Material provided:
§
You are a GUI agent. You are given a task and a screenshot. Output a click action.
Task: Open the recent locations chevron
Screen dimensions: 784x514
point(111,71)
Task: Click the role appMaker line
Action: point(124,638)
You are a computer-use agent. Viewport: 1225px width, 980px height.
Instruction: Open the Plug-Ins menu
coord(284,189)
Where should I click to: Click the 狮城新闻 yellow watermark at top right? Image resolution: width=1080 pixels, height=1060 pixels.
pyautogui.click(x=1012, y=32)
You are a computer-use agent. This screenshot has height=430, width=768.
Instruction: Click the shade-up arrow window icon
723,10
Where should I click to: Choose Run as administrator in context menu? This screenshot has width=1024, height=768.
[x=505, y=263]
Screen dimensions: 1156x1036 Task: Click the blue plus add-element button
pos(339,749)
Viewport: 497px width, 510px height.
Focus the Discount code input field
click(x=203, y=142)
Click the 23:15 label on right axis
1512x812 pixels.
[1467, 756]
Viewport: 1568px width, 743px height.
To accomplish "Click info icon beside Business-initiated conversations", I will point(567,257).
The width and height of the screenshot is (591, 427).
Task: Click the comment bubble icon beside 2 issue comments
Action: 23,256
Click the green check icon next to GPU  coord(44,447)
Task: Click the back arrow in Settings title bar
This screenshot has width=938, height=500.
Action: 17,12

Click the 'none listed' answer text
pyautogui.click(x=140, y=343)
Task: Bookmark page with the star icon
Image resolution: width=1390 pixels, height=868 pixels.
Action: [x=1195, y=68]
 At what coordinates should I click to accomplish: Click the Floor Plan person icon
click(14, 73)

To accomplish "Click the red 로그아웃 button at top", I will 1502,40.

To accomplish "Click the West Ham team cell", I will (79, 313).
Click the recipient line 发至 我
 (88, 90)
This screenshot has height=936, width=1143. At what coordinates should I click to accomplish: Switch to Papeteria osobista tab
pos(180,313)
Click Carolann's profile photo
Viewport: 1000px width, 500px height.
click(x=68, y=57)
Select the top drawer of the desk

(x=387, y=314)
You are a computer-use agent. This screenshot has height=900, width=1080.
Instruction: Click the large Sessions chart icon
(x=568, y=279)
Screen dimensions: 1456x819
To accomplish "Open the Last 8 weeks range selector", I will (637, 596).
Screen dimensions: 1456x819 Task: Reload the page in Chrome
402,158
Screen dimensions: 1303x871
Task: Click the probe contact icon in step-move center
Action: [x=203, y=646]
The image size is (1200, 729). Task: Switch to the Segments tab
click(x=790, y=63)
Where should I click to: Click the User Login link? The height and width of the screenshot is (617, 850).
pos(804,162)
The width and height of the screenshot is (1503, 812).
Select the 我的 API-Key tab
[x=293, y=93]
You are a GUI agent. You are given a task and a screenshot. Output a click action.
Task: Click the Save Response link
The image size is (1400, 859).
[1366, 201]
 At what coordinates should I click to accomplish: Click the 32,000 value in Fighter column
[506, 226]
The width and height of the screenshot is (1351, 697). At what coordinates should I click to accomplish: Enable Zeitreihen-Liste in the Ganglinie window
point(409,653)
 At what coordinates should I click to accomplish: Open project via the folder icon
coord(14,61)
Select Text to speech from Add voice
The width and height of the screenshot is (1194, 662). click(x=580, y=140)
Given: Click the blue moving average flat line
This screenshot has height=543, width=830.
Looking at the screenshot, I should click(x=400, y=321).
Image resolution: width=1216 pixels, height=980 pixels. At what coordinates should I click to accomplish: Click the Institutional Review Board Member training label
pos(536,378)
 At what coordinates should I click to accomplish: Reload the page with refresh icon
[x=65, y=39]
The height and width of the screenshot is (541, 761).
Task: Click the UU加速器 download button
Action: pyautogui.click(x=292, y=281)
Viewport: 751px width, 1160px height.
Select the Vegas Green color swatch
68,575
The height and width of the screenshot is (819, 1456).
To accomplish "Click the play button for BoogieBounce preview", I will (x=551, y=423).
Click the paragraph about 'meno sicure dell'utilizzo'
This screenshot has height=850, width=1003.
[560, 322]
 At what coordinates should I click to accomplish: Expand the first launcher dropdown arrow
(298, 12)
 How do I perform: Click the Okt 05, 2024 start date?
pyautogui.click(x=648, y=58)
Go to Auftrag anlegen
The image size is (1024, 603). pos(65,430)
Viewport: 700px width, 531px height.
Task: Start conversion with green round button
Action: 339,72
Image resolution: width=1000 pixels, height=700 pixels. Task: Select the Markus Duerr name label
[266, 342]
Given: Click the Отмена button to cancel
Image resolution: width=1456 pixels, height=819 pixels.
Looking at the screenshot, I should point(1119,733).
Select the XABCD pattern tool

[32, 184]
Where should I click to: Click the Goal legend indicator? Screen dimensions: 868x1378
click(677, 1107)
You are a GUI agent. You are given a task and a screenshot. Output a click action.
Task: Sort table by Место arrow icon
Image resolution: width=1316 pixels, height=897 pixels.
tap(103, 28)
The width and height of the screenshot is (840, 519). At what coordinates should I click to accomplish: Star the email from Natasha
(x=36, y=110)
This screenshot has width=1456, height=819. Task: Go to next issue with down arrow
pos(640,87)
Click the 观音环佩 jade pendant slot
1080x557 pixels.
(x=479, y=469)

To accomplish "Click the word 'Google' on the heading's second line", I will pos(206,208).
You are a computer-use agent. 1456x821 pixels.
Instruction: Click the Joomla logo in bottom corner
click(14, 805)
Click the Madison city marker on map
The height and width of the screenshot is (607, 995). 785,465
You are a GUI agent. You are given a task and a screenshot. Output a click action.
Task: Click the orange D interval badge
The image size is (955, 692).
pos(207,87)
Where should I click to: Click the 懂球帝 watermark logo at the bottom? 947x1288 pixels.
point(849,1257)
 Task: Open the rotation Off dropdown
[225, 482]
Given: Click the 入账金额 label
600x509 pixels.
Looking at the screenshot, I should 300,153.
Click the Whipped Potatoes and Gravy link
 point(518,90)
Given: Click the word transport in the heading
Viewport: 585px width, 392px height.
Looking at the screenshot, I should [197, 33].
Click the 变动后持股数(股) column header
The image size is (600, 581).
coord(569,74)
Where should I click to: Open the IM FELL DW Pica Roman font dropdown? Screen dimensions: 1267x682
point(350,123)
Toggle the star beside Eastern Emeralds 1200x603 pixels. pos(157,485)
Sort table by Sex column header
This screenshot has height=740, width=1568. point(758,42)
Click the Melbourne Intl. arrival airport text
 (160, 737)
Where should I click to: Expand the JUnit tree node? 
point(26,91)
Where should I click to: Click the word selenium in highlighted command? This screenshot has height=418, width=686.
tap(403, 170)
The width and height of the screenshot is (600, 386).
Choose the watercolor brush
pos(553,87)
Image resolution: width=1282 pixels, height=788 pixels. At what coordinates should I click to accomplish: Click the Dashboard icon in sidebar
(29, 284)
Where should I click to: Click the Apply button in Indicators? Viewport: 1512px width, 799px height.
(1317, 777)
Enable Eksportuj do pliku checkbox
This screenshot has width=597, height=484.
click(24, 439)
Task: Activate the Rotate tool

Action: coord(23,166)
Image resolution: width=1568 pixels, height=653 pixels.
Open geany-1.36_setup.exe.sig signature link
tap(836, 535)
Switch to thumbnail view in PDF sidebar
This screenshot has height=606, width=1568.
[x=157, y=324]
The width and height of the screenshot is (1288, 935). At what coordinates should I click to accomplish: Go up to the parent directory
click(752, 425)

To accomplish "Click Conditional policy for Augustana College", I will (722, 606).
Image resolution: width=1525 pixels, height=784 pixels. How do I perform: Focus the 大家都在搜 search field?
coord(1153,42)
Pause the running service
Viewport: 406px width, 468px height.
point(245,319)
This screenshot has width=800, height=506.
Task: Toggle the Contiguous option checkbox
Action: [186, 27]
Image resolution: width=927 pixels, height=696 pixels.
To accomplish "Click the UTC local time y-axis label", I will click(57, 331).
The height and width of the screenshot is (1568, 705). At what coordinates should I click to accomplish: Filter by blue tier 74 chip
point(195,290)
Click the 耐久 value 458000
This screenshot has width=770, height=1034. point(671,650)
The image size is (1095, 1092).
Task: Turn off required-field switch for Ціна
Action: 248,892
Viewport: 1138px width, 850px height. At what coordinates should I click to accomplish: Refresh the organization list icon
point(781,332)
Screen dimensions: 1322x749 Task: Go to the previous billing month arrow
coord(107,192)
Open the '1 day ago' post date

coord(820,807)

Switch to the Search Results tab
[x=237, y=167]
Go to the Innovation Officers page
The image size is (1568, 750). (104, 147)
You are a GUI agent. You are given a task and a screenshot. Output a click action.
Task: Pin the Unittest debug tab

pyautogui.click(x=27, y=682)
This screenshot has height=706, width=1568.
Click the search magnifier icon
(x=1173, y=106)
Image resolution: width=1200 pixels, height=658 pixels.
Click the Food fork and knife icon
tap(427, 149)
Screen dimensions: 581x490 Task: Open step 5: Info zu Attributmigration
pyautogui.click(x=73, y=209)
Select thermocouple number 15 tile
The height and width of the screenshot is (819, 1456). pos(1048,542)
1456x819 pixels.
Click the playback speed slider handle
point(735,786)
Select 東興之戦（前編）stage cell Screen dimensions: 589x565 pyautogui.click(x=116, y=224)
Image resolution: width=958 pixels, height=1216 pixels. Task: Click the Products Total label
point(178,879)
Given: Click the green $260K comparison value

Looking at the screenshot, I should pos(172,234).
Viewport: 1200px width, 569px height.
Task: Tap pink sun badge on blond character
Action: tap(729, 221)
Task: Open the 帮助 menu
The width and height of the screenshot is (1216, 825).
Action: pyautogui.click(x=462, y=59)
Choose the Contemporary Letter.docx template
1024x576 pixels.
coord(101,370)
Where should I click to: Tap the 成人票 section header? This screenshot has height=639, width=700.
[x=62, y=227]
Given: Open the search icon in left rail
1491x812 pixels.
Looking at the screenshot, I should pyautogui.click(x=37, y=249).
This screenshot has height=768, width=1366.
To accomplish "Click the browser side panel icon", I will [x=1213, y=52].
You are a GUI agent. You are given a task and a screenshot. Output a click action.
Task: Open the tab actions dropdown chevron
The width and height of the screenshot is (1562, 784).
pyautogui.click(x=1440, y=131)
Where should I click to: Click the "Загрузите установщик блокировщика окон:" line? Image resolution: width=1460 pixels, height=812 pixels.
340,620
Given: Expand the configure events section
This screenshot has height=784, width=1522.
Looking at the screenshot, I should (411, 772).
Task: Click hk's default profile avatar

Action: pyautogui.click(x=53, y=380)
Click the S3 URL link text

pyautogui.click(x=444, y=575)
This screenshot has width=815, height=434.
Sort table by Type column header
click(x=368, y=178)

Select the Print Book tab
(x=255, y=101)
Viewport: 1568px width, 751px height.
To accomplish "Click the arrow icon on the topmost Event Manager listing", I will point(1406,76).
§
Directions:
Please take everything from the line containing "Task: Activate the Rotate tool" down to the line containing "point(735,786)" and substitute "Launch" for "Open" in it, leaving all else unchanged. Give back only those lines.

Response below:
Task: Activate the Rotate tool

Action: coord(23,166)
Image resolution: width=1568 pixels, height=653 pixels.
Launch geany-1.36_setup.exe.sig signature link
tap(836, 535)
Switch to thumbnail view in PDF sidebar
This screenshot has height=606, width=1568.
[x=157, y=324]
The width and height of the screenshot is (1288, 935). At what coordinates should I click to accomplish: Go up to the parent directory
click(752, 425)

To accomplish "Click Conditional policy for Augustana College", I will (722, 606).
Image resolution: width=1525 pixels, height=784 pixels. How do I perform: Focus the 大家都在搜 search field?
coord(1153,42)
Pause the running service
Viewport: 406px width, 468px height.
point(245,319)
This screenshot has width=800, height=506.
Task: Toggle the Contiguous option checkbox
Action: [186, 27]
Image resolution: width=927 pixels, height=696 pixels.
To accomplish "Click the UTC local time y-axis label", I will click(57, 331).
The height and width of the screenshot is (1568, 705). At what coordinates should I click to accomplish: Filter by blue tier 74 chip
point(195,290)
Click the 耐久 value 458000
This screenshot has width=770, height=1034. point(671,650)
The image size is (1095, 1092).
Task: Turn off required-field switch for Ціна
Action: 248,892
Viewport: 1138px width, 850px height. At what coordinates should I click to accomplish: Refresh the organization list icon
point(781,332)
Screen dimensions: 1322x749 Task: Go to the previous billing month arrow
coord(107,192)
Launch the '1 day ago' post date

coord(820,807)

Switch to the Search Results tab
[x=237, y=167]
Go to the Innovation Officers page
The image size is (1568, 750). (104, 147)
You are a GUI agent. You are given a task and a screenshot. Output a click action.
Task: Pin the Unittest debug tab

pyautogui.click(x=27, y=682)
This screenshot has height=706, width=1568.
Click the search magnifier icon
(x=1173, y=106)
Image resolution: width=1200 pixels, height=658 pixels.
Click the Food fork and knife icon
tap(427, 149)
Screen dimensions: 581x490 Task: Launch step 5: Info zu Attributmigration
pyautogui.click(x=73, y=209)
Select thermocouple number 15 tile
The height and width of the screenshot is (819, 1456). pos(1048,542)
1456x819 pixels.
Click the playback speed slider handle
point(735,786)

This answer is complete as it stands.